Throwing in fish food will work, but it will take longer to cycle because there is an extra step - first the food has to decompose before the cycling process can begin. Cycling with ammonia is not adding floor cleaners or soap to the tank. Anything you add to the tank (fish, food, plants) will eventually decompose and turn into the same ammonia you can add right out of the bottle. Some brands of ammonia cleaners do contain surfactants, soaps, and other chemicals that you do not want in the tank, but there are many tried and true pure ammonia bottled products (such as ace hardware janitorial strength) that contains nothing but ammonia and water. A little research on the nitrogen cycle and fishless cycling should ease any fears you have about fishless cycling with bottled ammonia.


----------



## NetStalker (Oct 9, 2009)

The lowes here in Arizona had a brand called Red Max....there were two types on the shelf, a yellow colored one and a clear. The clear is pure ammonia and I am currently using it to cycle my tank. I had purchased a brand from a Walgreens that another forum said was a good brand, but it "soaped up" when i shook it so decided not to use it after all.


----------



## 55gal (Jan 19, 2009)

Look into Bio-Spira, it's an over night cycle product. The next day after adding product, check for nitrate, a Nitrate reading indicates that your tank is cycled. If you are getting a reading, add fish right away because you don't want to lose your bio-load.

Good Luck


----------



## Toby_H (Apr 15, 2005)

55gal said:


> Look into Bio-Spira, it's an over night cycle product. The next day after adding product, check for nitrate, a Nitrate reading indicates that your tank is cycled. If you are getting a reading, add fish right away because you don't want to lose your bio-load.
> 
> Good Luck


There are several such additives. I've heard positive and negative reports on just about every one. I'm personally convinced that each of them works under certain conditions and does not work under other conditions. I don't have enough personal experience with any of them to have any suggestions of which are more likely to work or under what conditions they are most likely to work.

Also, suggesting "a Nitrate reading indicates that your tank is cycled", is sort of true, but is slightly exaggerated.

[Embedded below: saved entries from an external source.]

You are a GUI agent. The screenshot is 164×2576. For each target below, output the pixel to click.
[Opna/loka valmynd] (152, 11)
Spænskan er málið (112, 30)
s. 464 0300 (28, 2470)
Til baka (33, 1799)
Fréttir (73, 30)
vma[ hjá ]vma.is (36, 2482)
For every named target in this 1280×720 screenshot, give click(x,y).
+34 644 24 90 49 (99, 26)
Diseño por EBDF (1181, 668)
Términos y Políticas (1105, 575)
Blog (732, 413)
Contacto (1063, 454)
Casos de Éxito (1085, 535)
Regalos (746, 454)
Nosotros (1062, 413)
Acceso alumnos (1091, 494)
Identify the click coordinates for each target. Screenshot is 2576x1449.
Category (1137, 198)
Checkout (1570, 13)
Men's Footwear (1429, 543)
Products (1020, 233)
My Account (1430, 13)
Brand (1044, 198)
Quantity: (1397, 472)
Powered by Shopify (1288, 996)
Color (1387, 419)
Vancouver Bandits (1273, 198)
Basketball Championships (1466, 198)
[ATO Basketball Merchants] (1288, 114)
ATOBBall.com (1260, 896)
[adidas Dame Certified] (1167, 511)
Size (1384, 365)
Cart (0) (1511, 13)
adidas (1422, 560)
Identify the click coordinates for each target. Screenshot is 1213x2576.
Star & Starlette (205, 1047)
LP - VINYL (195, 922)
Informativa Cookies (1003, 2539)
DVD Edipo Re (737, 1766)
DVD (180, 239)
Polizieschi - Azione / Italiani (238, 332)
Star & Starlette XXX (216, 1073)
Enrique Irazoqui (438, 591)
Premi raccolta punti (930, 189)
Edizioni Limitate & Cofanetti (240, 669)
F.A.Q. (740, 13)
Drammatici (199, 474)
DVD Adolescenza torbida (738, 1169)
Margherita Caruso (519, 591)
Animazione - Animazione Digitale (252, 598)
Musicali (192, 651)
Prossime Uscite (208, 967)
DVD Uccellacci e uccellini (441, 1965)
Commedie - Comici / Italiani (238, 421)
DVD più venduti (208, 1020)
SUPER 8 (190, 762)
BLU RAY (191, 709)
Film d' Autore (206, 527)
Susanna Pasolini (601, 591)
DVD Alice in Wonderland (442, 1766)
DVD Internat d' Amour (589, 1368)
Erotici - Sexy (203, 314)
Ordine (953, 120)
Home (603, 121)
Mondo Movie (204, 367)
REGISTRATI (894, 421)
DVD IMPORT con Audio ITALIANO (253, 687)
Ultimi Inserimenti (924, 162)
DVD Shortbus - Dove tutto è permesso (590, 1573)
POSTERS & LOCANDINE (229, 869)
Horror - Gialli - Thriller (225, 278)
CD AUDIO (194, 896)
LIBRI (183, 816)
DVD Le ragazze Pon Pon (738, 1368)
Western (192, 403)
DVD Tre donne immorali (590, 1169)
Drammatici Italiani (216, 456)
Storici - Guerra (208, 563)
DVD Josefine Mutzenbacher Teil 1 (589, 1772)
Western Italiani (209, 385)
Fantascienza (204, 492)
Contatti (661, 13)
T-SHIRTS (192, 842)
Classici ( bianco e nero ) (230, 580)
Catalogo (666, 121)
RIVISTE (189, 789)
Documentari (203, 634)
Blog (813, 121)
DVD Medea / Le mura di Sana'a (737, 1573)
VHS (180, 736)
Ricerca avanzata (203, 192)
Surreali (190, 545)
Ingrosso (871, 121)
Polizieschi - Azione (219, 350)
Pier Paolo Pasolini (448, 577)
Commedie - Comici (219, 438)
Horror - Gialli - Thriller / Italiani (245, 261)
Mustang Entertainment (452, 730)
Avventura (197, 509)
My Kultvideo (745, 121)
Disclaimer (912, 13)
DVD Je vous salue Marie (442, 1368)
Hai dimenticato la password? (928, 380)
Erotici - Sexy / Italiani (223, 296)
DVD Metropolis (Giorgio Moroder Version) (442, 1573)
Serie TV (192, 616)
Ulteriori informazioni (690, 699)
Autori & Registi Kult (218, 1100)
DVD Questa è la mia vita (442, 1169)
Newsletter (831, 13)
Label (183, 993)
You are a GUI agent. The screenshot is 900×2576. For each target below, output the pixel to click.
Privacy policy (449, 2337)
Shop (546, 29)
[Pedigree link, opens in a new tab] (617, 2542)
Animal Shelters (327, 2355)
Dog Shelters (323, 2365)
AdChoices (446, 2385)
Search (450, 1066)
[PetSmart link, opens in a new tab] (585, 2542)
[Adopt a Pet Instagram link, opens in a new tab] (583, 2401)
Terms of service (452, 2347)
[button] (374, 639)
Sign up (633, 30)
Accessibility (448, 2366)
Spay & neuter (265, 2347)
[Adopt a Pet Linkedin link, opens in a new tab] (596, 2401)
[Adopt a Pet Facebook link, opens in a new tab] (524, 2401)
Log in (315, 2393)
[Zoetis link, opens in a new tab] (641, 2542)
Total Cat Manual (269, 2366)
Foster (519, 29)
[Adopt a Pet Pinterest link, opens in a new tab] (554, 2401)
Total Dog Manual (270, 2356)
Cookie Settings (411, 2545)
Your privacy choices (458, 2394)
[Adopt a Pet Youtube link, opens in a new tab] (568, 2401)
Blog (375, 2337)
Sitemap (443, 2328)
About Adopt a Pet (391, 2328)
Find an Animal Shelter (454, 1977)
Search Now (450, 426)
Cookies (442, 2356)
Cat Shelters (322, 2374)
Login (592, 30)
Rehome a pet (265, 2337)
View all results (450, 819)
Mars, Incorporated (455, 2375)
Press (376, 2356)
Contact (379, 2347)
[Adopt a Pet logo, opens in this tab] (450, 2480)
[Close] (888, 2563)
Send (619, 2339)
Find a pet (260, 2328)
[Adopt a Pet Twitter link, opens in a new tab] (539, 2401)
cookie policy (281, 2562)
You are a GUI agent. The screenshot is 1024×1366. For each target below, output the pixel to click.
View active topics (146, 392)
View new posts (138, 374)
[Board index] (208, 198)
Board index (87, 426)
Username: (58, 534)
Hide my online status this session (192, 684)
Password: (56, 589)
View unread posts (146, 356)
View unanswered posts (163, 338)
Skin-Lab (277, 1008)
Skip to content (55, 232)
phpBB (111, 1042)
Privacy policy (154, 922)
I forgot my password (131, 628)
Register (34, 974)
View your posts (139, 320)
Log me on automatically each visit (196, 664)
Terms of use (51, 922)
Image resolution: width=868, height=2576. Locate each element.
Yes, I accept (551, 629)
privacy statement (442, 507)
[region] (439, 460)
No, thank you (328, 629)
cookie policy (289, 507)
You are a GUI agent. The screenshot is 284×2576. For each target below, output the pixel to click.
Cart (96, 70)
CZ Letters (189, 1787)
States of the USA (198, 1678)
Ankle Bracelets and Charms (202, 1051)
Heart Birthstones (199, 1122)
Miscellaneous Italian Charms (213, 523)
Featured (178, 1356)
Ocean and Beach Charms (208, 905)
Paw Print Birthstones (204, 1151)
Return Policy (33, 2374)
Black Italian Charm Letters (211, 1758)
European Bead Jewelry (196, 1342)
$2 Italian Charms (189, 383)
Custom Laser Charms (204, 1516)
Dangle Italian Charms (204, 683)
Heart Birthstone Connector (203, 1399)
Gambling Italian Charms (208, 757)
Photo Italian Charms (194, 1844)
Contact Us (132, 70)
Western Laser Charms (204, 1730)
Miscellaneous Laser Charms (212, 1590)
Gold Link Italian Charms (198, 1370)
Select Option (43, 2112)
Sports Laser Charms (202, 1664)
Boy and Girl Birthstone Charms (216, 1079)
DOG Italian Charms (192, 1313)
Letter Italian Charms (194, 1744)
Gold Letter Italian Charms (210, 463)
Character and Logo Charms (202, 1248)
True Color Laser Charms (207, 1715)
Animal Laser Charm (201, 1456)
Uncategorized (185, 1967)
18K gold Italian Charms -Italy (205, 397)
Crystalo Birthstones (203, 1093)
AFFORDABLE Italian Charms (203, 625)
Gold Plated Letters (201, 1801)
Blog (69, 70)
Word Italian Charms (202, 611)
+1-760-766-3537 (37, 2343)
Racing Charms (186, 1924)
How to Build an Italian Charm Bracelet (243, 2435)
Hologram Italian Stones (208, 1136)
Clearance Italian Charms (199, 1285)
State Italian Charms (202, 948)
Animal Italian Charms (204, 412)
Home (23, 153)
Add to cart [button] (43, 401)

Having a nitrate reading suggests that you have both forms of bacteria (Ammonia oxidizers & Nitrite oxidizers), but it does not mean you have both forms in sufficient quantities to handle a fish load.

Also, since the Original Poster is starting from scratch with a brand new tank. There is no ammonia source. Therefore there will be no ammonia to convert to nitrite to be converted to nitrate... therefore adding a "bacteria in a bottle" type additive without an ammonia source will simply be wasting the product.

Instead I suggest doing a fishless cycle as typically described. If available, add some media/substrate/decor from a mature tank, if not available no worries. If you are in a hurry you can try one of the "bacteria in a bottle" additives, if not in a hurry no worries.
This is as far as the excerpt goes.